La cultura la cambieremo solo se noi per primi, alle prime avvisaglie di malessere, non tenderemo a far cronicizzare e stagnare sintomi che comunque, nel caso degli attacchi di panico ad esempio, hanno un motivo di esistere e una ragione per la loro comparsa; o se sapremo consigliare prontamente ad un amico in difficoltà di rivolgersi ad un professionista, senza arrampicarci sugli specchi nel dare consigli di vita che, seppur dati col cuore, potrebbero solo ritardare il momento in cui si curerà veramente. Perché se una patologia non si cura è difficile che vada via spontaneamente. Ecco perché poi arrivano presso gli studi degli psicologi a volte, persone che hanno atteso e rimandato per anni magari, e portano nevrosi cronicizzate anche più difficili da trattare.

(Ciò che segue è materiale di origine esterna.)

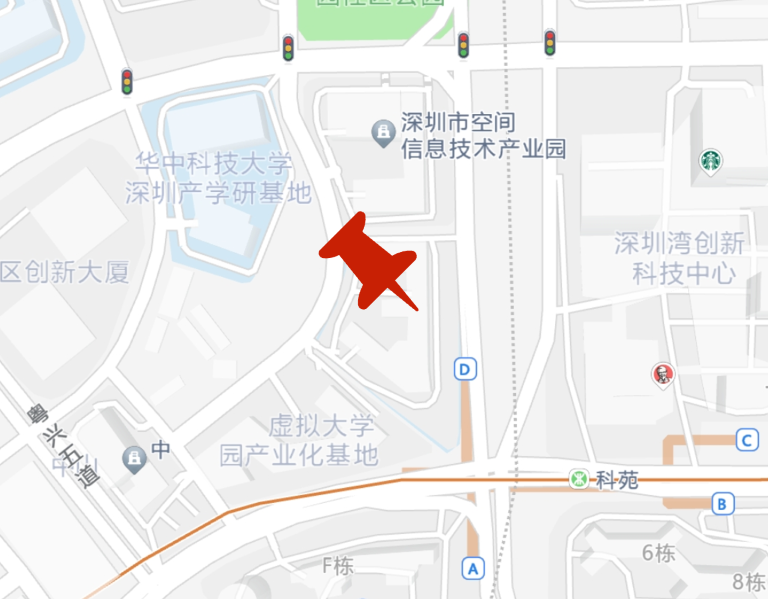This screenshot has height=599, width=768.
Task: Select the KFC marker on the map
Action: (x=661, y=376)
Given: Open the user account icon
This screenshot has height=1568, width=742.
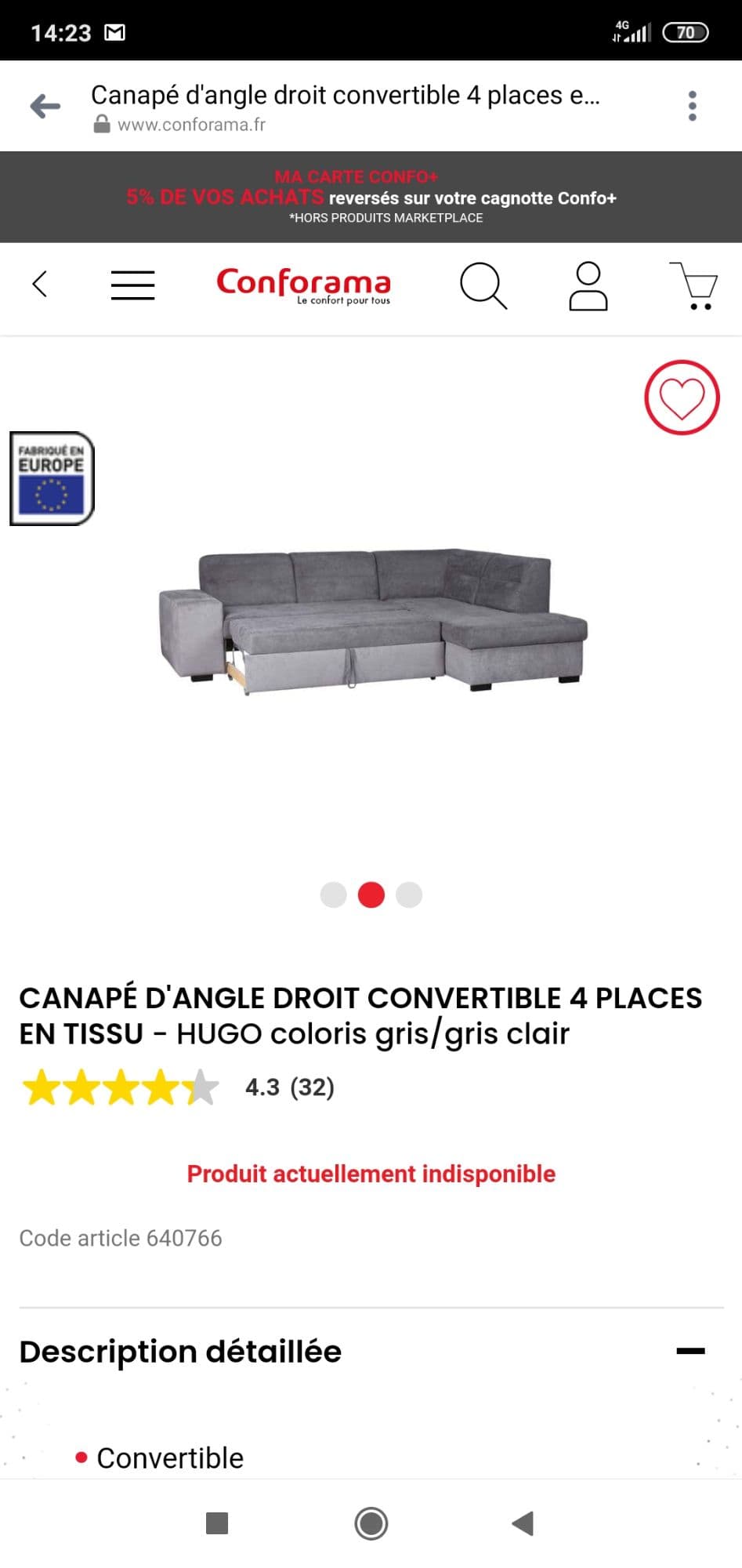Looking at the screenshot, I should point(588,286).
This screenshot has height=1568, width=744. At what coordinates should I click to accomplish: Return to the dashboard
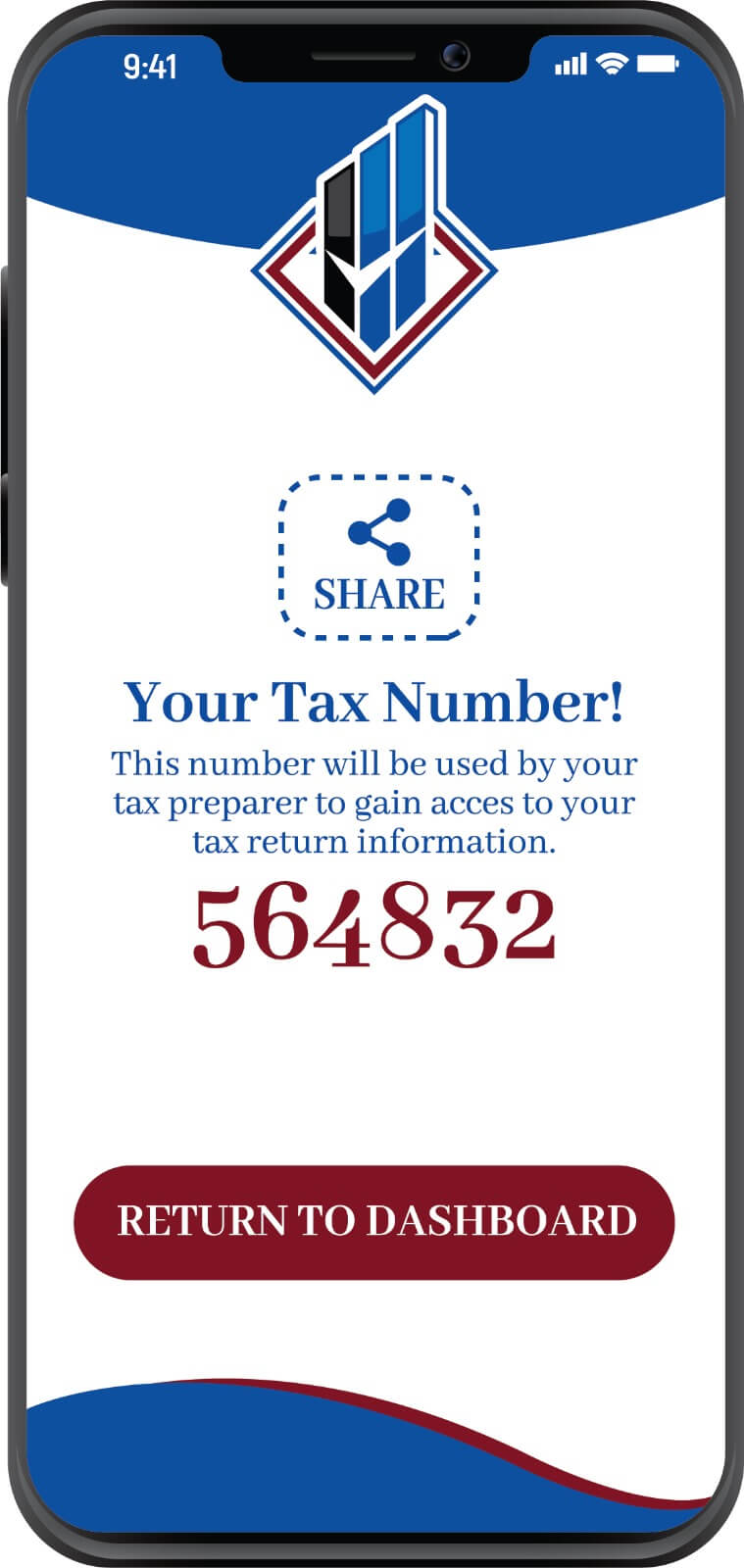point(374,1221)
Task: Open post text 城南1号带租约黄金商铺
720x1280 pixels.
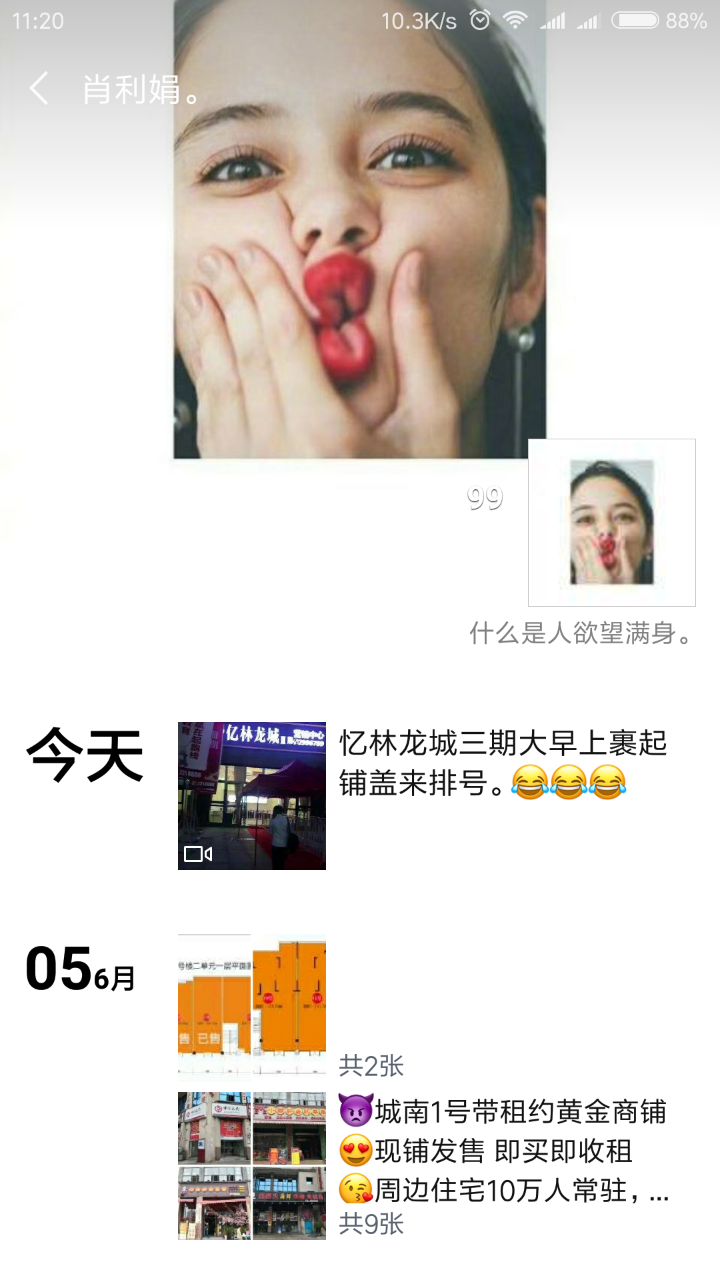Action: click(503, 1150)
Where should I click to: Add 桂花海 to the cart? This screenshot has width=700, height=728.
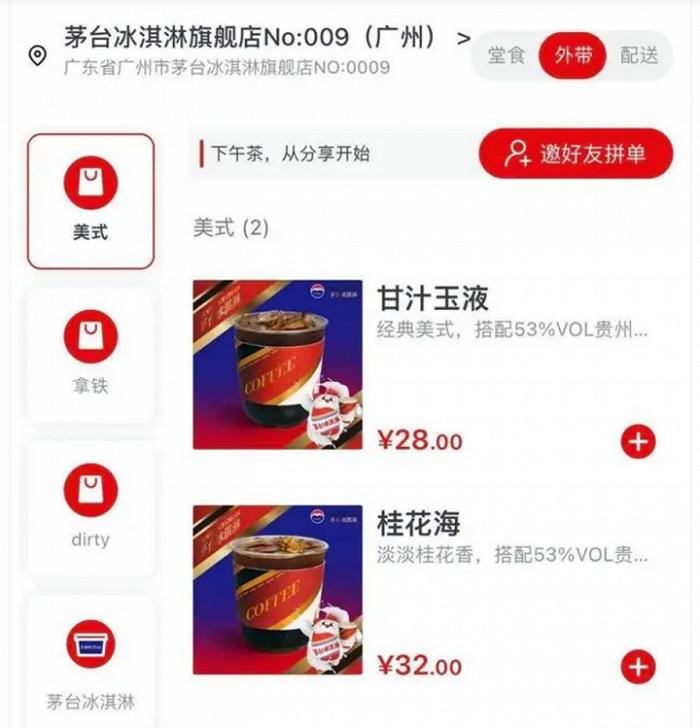pos(638,667)
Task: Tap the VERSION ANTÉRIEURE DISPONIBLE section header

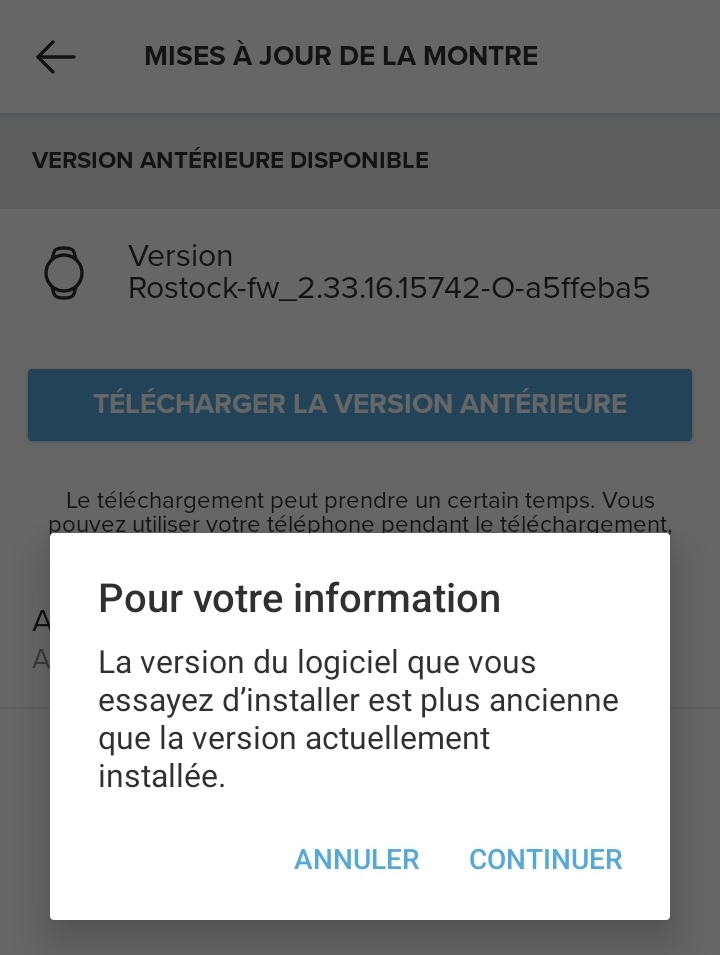Action: 231,160
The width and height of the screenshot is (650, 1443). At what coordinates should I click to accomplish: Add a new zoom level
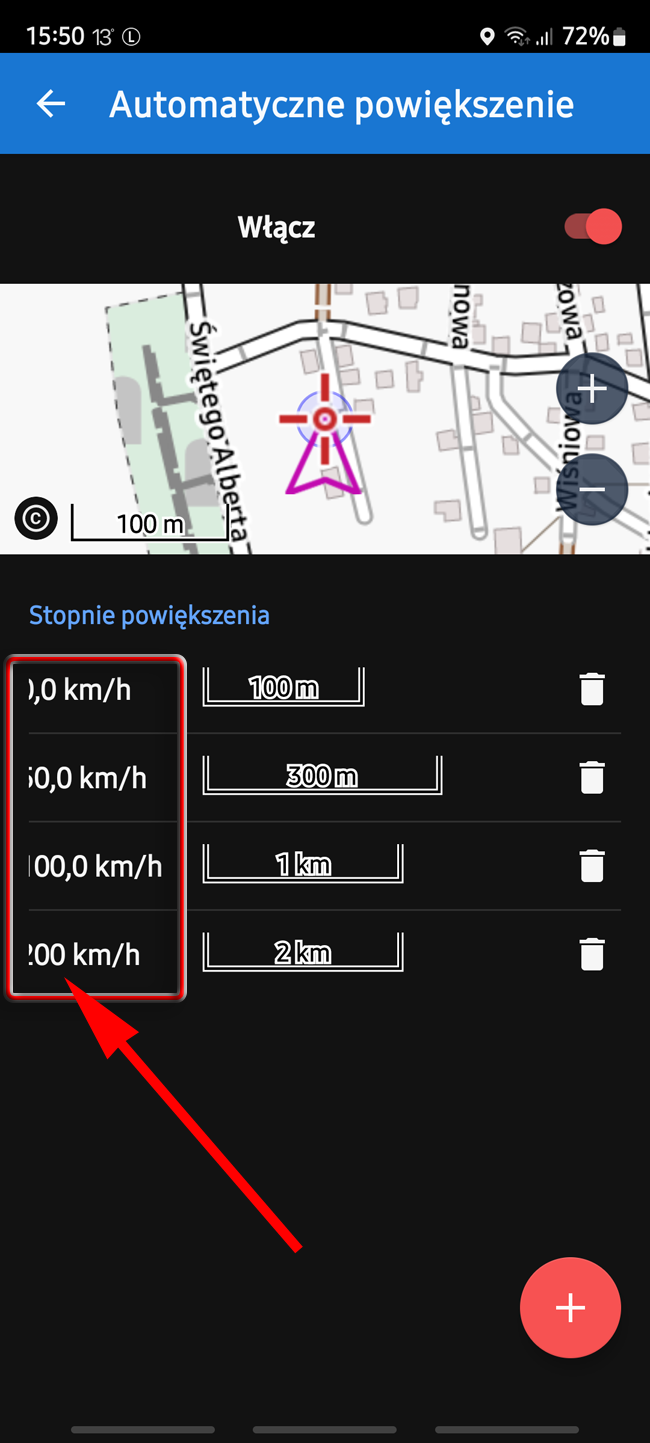click(570, 1307)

Un luogo comune molto diffuso è che andare da uno psicologo sia segno di sconfitta e debolezza; il vero coraggio sta nel farcela da soli, si declama. La verità sembrerebbe stare nell’esatto contrario: ci vuole molto coraggio e forza per aprirsi con un estraneo e raccontare di sé, mettersi in discussione, sapendo che molte nostre visioni stantie e desuete (a cui siamo affezionati perché ci accompagnano e ce le raccontiamo nello stesso modo da sempre) potrebbero essere riviste e corrette aggiungendo nuovi punti di vista, che arricchiranno sicuramente la nostra personalità, ma andranno a scalfire e destrutturare altre nostre solide convinzioni, e per far questo occorre molto più coraggio che non il piangersi addosso o il parlarne “solo” con gli amici.